──────── Records for this exercise
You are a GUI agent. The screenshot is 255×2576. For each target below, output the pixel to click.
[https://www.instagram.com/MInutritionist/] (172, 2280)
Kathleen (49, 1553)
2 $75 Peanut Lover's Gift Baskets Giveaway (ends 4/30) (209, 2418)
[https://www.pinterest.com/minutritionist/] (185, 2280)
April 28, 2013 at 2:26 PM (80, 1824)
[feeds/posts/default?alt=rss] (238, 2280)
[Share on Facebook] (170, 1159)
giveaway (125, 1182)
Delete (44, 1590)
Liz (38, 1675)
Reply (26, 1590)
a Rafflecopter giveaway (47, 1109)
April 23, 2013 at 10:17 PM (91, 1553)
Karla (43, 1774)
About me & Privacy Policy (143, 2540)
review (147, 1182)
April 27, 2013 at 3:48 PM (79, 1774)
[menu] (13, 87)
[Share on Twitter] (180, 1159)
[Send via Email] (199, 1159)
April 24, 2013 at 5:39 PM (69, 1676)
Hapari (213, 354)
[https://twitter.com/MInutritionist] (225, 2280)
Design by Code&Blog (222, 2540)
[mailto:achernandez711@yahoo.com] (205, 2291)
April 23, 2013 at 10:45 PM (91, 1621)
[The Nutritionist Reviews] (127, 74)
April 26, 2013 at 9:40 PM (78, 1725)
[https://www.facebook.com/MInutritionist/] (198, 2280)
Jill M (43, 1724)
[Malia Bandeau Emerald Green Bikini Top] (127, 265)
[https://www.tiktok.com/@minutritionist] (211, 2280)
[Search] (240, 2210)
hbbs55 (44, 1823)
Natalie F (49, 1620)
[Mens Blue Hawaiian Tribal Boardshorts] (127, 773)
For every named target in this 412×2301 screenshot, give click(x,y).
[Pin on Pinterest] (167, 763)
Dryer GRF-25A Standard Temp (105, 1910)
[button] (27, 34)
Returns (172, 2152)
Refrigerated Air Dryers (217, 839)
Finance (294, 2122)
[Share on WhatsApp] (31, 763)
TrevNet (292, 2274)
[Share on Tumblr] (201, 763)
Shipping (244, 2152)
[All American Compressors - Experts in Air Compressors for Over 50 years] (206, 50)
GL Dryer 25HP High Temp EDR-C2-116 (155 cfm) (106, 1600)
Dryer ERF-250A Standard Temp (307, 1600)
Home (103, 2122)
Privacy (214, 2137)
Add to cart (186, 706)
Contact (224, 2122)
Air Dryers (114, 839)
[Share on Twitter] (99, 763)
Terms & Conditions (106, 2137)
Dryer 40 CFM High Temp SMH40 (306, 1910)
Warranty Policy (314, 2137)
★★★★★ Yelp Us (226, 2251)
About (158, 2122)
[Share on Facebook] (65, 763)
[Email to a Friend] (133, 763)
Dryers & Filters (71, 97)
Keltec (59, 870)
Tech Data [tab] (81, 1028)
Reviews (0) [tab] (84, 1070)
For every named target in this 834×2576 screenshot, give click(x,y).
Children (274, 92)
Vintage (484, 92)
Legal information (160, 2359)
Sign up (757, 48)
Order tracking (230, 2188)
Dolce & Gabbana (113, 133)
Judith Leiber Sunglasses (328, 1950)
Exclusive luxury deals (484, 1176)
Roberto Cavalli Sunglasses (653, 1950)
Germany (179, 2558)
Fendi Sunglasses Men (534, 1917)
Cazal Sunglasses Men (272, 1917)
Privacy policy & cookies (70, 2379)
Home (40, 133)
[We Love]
────────────────
Copy the data exactly as it was presented.

You are a GUI agent. The screenshot is 255×2576. For each target below, output the pixel to click.
[https://www.instagram.com/MInutritionist/] (172, 2280)
Kathleen (49, 1553)
2 $75 Peanut Lover's Gift Baskets Giveaway (ends 4/30) (209, 2418)
[https://www.pinterest.com/minutritionist/] (185, 2280)
April 28, 2013 at 2:26 PM (80, 1824)
[feeds/posts/default?alt=rss] (238, 2280)
[Share on Facebook] (170, 1159)
giveaway (125, 1182)
Delete (44, 1590)
Liz (38, 1675)
Reply (26, 1590)
a Rafflecopter giveaway (47, 1109)
April 23, 2013 at 10:17 PM (91, 1553)
Karla (43, 1774)
About me & Privacy Policy (143, 2540)
review (147, 1182)
April 27, 2013 at 3:48 PM (79, 1774)
[menu] (13, 87)
[Share on Twitter] (180, 1159)
[Send via Email] (199, 1159)
April 24, 2013 at 5:39 PM (69, 1676)
Hapari (213, 354)
[https://twitter.com/MInutritionist] (225, 2280)
Design by Code&Blog (222, 2540)
[mailto:achernandez711@yahoo.com] (205, 2291)
April 23, 2013 at 10:45 PM (91, 1621)
[The Nutritionist Reviews] (127, 74)
April 26, 2013 at 9:40 PM (78, 1725)
[https://www.facebook.com/MInutritionist/] (198, 2280)
Jill M (43, 1724)
[Malia Bandeau Emerald Green Bikini Top] (127, 265)
[https://www.tiktok.com/@minutritionist] (211, 2280)
[Search] (240, 2210)
hbbs55 (44, 1823)
Natalie F (49, 1620)
[Mens Blue Hawaiian Tribal Boardshorts] (127, 773)
For every named target in this 412×2301 screenshot, give click(x,y).
[Pin on Pinterest] (167, 763)
Dryer GRF-25A Standard Temp (105, 1910)
[button] (27, 34)
Returns (172, 2152)
Refrigerated Air Dryers (217, 839)
Finance (294, 2122)
[Share on WhatsApp] (31, 763)
TrevNet (292, 2274)
[Share on Tumblr] (201, 763)
Shipping (244, 2152)
[All American Compressors - Experts in Air Compressors for Over 50 years] (206, 50)
GL Dryer 25HP High Temp EDR-C2-116 (155 cfm) (106, 1600)
Dryer ERF-250A Standard Temp (307, 1600)
Home (103, 2122)
Privacy (214, 2137)
Add to cart (186, 706)
Contact (224, 2122)
Air Dryers (114, 839)
[Share on Twitter] (99, 763)
Terms & Conditions (106, 2137)
Dryer 40 CFM High Temp SMH40 (306, 1910)
Warranty Policy (314, 2137)
★★★★★ Yelp Us (226, 2251)
About (158, 2122)
[Share on Facebook] (65, 763)
[Email to a Friend] (133, 763)
Dryers & Filters (71, 97)
Keltec (59, 870)
Tech Data [tab] (81, 1028)
Reviews (0) [tab] (84, 1070)
For every named target in this 834×2576 screenshot, give click(x,y).
Children (274, 92)
Vintage (484, 92)
Legal information (160, 2359)
Sign up (757, 48)
Order tracking (230, 2188)
Dolce & Gabbana (113, 133)
Judith Leiber Sunglasses (328, 1950)
Exclusive luxury deals (484, 1176)
Roberto Cavalli Sunglasses (653, 1950)
Germany (179, 2558)
Fendi Sunglasses Men (534, 1917)
Cazal Sunglasses Men (272, 1917)
Privacy policy & cookies (70, 2379)
Home (40, 133)
[We Love]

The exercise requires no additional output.